Restate every record exactly, with nothing skipped.

-- Opening Marker --

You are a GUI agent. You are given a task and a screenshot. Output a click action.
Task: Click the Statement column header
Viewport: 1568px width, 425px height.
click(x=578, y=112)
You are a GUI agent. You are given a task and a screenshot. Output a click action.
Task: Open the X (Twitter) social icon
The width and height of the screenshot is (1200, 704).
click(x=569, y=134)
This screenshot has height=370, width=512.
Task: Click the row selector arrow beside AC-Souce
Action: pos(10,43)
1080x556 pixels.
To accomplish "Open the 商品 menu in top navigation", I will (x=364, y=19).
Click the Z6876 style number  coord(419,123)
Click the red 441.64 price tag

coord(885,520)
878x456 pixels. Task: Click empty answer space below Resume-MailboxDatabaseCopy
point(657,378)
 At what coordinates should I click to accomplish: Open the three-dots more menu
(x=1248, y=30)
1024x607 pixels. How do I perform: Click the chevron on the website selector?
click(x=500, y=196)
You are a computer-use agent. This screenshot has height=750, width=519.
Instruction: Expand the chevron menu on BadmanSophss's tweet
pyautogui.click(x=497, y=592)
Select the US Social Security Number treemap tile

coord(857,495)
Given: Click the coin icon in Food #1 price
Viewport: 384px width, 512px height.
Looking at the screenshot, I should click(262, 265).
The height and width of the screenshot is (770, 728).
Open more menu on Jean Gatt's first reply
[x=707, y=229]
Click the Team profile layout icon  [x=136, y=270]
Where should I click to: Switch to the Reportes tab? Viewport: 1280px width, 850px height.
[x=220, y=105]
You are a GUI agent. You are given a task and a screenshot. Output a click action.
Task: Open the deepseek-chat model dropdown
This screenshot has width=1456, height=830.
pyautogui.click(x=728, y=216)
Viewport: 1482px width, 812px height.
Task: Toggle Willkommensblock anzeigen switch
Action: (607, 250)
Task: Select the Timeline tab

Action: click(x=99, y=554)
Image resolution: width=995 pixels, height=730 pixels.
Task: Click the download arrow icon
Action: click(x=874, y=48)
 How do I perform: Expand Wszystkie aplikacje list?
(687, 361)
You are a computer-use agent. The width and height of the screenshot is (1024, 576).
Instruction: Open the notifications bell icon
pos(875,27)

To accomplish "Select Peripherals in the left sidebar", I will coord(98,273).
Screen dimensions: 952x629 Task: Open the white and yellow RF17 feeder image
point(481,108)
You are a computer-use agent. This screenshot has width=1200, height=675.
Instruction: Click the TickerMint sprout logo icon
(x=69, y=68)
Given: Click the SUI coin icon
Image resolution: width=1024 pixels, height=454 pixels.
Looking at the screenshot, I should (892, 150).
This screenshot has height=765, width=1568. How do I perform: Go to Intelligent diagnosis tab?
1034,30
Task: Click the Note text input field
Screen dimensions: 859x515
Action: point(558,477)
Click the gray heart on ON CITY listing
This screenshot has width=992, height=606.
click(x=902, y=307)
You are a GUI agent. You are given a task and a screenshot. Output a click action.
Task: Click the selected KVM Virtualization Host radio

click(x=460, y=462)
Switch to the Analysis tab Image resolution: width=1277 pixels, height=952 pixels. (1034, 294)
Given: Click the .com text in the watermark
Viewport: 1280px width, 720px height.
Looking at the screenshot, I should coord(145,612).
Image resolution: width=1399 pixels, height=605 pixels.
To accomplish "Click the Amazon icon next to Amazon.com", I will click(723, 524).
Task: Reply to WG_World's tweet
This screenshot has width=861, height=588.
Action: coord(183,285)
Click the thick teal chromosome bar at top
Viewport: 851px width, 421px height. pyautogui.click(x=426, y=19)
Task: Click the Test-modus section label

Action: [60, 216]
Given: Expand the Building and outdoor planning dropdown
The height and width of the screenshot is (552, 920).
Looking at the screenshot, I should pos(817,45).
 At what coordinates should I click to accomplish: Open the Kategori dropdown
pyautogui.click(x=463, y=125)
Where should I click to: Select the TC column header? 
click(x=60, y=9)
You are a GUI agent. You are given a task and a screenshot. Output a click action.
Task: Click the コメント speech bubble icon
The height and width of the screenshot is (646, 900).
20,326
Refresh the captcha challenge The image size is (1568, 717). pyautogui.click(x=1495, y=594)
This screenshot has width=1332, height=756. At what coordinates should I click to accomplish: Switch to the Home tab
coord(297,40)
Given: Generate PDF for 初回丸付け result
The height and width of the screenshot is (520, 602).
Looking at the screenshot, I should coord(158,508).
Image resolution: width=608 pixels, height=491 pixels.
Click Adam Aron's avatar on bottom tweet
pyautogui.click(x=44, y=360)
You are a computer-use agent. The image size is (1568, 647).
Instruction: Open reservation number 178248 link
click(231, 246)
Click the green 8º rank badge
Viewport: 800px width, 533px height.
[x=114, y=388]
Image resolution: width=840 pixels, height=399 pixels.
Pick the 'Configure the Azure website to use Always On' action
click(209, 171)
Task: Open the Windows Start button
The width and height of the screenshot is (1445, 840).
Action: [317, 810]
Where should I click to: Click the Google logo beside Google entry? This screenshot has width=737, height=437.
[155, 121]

-- Closing Marker --

> ANSWER SECTION:
You are a GUI agent. You are given a task and a screenshot. Output a click action.
Task: Click the Statement column header
Viewport: 1568px width, 425px height.
click(x=578, y=112)
You are a GUI agent. You are given a task and a screenshot. Output a click action.
Task: Open the X (Twitter) social icon
The width and height of the screenshot is (1200, 704).
click(x=569, y=134)
This screenshot has height=370, width=512.
Task: Click the row selector arrow beside AC-Souce
Action: pos(10,43)
1080x556 pixels.
To accomplish "Open the 商品 menu in top navigation", I will (x=364, y=19).
Click the Z6876 style number  coord(419,123)
Click the red 441.64 price tag

coord(885,520)
878x456 pixels. Task: Click empty answer space below Resume-MailboxDatabaseCopy
point(657,378)
 At what coordinates should I click to accomplish: Open the three-dots more menu
(x=1248, y=30)
1024x607 pixels. How do I perform: Click the chevron on the website selector?
click(x=500, y=196)
You are a computer-use agent. This screenshot has height=750, width=519.
Instruction: Expand the chevron menu on BadmanSophss's tweet
pyautogui.click(x=497, y=592)
Select the US Social Security Number treemap tile

coord(857,495)
Given: Click the coin icon in Food #1 price
Viewport: 384px width, 512px height.
Looking at the screenshot, I should click(262, 265).
The height and width of the screenshot is (770, 728).
Open more menu on Jean Gatt's first reply
[x=707, y=229]
Click the Team profile layout icon  [x=136, y=270]
Where should I click to: Switch to the Reportes tab? Viewport: 1280px width, 850px height.
[x=220, y=105]
You are a GUI agent. You are given a task and a screenshot. Output a click action.
Task: Open the deepseek-chat model dropdown
This screenshot has width=1456, height=830.
pyautogui.click(x=728, y=216)
Viewport: 1482px width, 812px height.
Task: Toggle Willkommensblock anzeigen switch
Action: (607, 250)
Task: Select the Timeline tab

Action: click(x=99, y=554)
Image resolution: width=995 pixels, height=730 pixels.
Task: Click the download arrow icon
Action: click(x=874, y=48)
 How do I perform: Expand Wszystkie aplikacje list?
(687, 361)
You are a computer-use agent. The width and height of the screenshot is (1024, 576).
Instruction: Open the notifications bell icon
pos(875,27)

To accomplish "Select Peripherals in the left sidebar", I will coord(98,273).
Screen dimensions: 952x629 Task: Open the white and yellow RF17 feeder image
point(481,108)
You are a computer-use agent. This screenshot has width=1200, height=675.
Instruction: Click the TickerMint sprout logo icon
(x=69, y=68)
Given: Click the SUI coin icon
Image resolution: width=1024 pixels, height=454 pixels.
Looking at the screenshot, I should (892, 150).
This screenshot has height=765, width=1568. How do I perform: Go to Intelligent diagnosis tab?
1034,30
Task: Click the Note text input field
Screen dimensions: 859x515
Action: point(558,477)
Click the gray heart on ON CITY listing
This screenshot has width=992, height=606.
click(x=902, y=307)
You are a GUI agent. You are given a task and a screenshot. Output a click action.
Task: Click the selected KVM Virtualization Host radio

click(x=460, y=462)
Switch to the Analysis tab Image resolution: width=1277 pixels, height=952 pixels. (1034, 294)
Given: Click the .com text in the watermark
Viewport: 1280px width, 720px height.
Looking at the screenshot, I should coord(145,612).
Image resolution: width=1399 pixels, height=605 pixels.
To accomplish "Click the Amazon icon next to Amazon.com", I will click(723, 524).
Task: Reply to WG_World's tweet
This screenshot has width=861, height=588.
Action: coord(183,285)
Click the thick teal chromosome bar at top
Viewport: 851px width, 421px height. pyautogui.click(x=426, y=19)
Task: Click the Test-modus section label

Action: [60, 216]
Given: Expand the Building and outdoor planning dropdown
The height and width of the screenshot is (552, 920).
Looking at the screenshot, I should pos(817,45).
 At what coordinates should I click to accomplish: Open the Kategori dropdown
pyautogui.click(x=463, y=125)
Where should I click to: Select the TC column header? 
click(x=60, y=9)
You are a GUI agent. You are given a task and a screenshot. Output a click action.
Task: Click the コメント speech bubble icon
The height and width of the screenshot is (646, 900).
20,326
Refresh the captcha challenge The image size is (1568, 717). pyautogui.click(x=1495, y=594)
This screenshot has width=1332, height=756. At what coordinates should I click to accomplish: Switch to the Home tab
coord(297,40)
Given: Generate PDF for 初回丸付け result
The height and width of the screenshot is (520, 602).
Looking at the screenshot, I should coord(158,508).
Image resolution: width=608 pixels, height=491 pixels.
Click Adam Aron's avatar on bottom tweet
pyautogui.click(x=44, y=360)
You are a computer-use agent. The image size is (1568, 647).
Instruction: Open reservation number 178248 link
click(231, 246)
Click the green 8º rank badge
Viewport: 800px width, 533px height.
[x=114, y=388]
Image resolution: width=840 pixels, height=399 pixels.
Pick the 'Configure the Azure website to use Always On' action
click(209, 171)
Task: Open the Windows Start button
The width and height of the screenshot is (1445, 840).
Action: [317, 810]
Where should I click to: Click the Google logo beside Google entry? This screenshot has width=737, height=437.
[155, 121]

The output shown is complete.